■ WHAT TO DO: Continue the article below about Omnitrans, VetLink, and the family of Army veteran Paul, starting after its last sentence.

■ EXTRACTED TEXT:
══════════════════════════════

Tag Archives: omnitrans veterans

VetLink: Helping veterans and their families

Army veteran Paul and his wife Hannah with their children
7-year-old Maddox and 1-year-old Jayce

For many people, the bus is more than just simple transportation. Sometimes it’s the tipping point that helps them turn their lives around and get a fresh start. That’s why Omnitrans partners with organizations like VetLink, which helps connect veterans, active military, and their families with services and destinations they rely on every day.

Army veteran Paul, his wife Hannah and their two children 1-year-old Jayce and 7-year-old Maddox, are a perfect example of how VetLink helps change lives.  For the past three months the family has been homeless, living in shelters and trying desperately to get on their feet again. And they have had a lot of challenges to overcome.

Hannah and Maddox

Hannah has struggled with addiction issues, and Paul with anxiety and depression.  Paul lost his job of 10 years and found a commission-based job that barely covered food and diapers. The family eventually lost their home because they could no longer afford to make the payments. The couple is now working on rebuilding their family.

══════════════════════════════

■ EXERCISE DATA:
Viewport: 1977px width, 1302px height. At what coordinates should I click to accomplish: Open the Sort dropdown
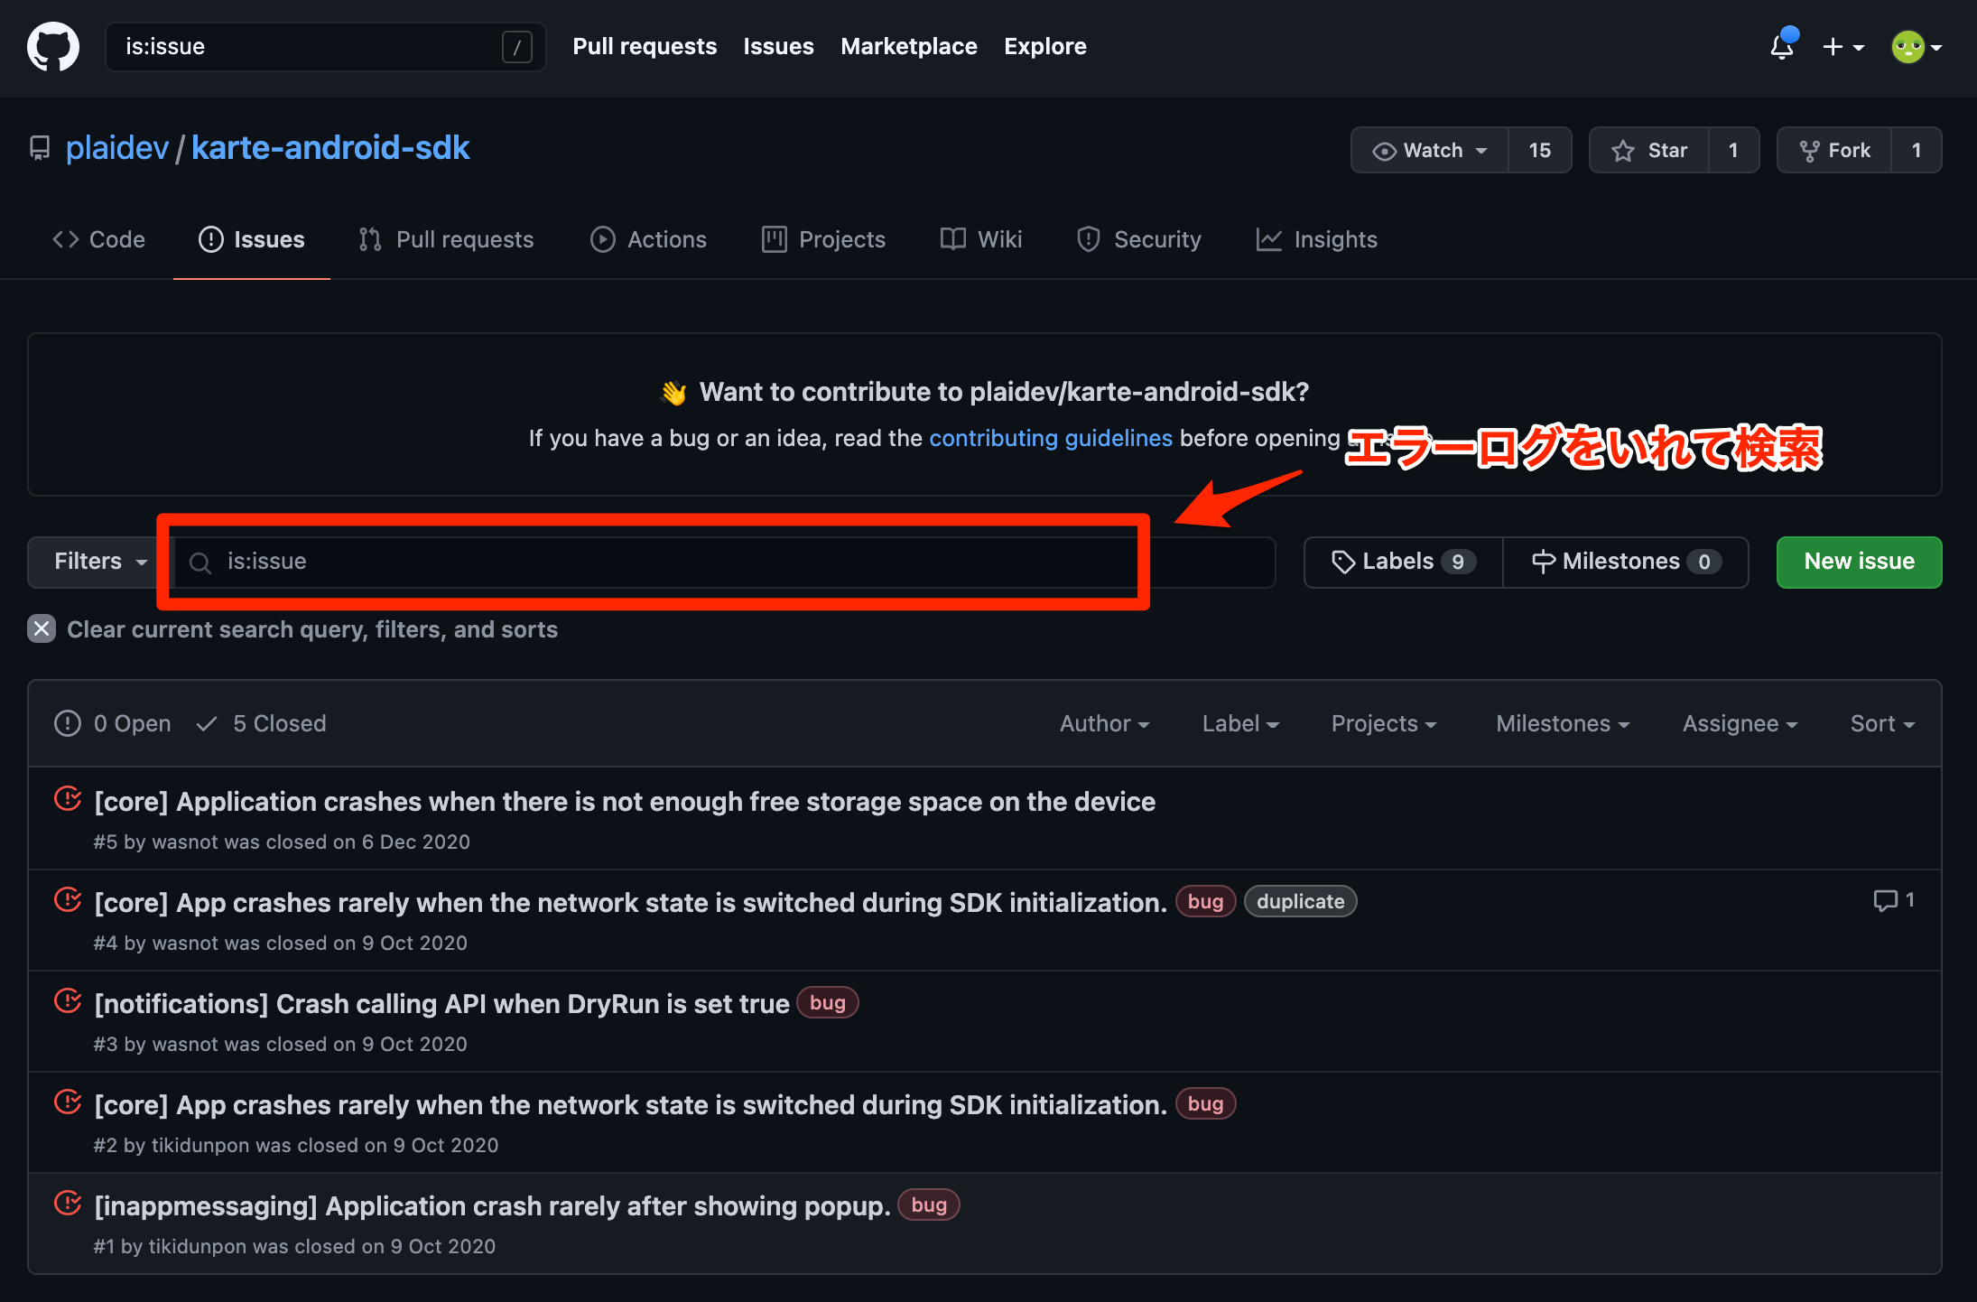[x=1882, y=723]
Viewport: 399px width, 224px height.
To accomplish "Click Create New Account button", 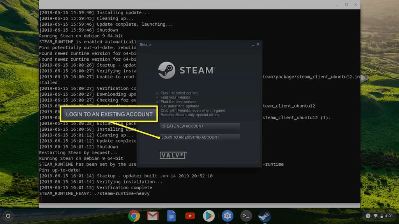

══════════════════════════════

■ OUTPUT OF THE EXERCISE:
It’s a commitment that means everything to them, and they are determined to make it work. But they couldn’t do it alone. They called VetLink, a project of 2-1-1 San Bernardino County.

When he received the family’s call, Vetlink representative Osvaldo Maysonet sprang into action. “Thanks to assistance from Veterans Affairs Supportive Housing, the family had just moved into a subsidized apartment in San Bernardino.” he explained. “The problem was, they literally had nothing. Normally we refer people to an agency that might be able to assist them. But this family’s situation was so bad, I didn’t want to do that. Instead I went through my network of contacts to share their story and ask for help.”

A very tired Jayce falls asleep in his dad’s arms

The first night in their new apartment Paul and Hannah spent the night on the tile floor with just a sheet to cover them. Maddox slept on a blanket and little Jayce in the Pack and Play he has almost outgrown.

“People here were so kind,” said Hannah. “One of our neighbors came over and brought us dinner and offered to let us use their fridge for the baby’s bottles. Another neighbor brought us an old sheet to hang on one of the front windows for privacy.”

“It was so unexpected,” agreed Paul. “You talk to people and realize that they’ve been in the same boat as you. We’re all trying to overcome problems and turn our lives around. Nobody here has a lot, but they were still willing to share with us.”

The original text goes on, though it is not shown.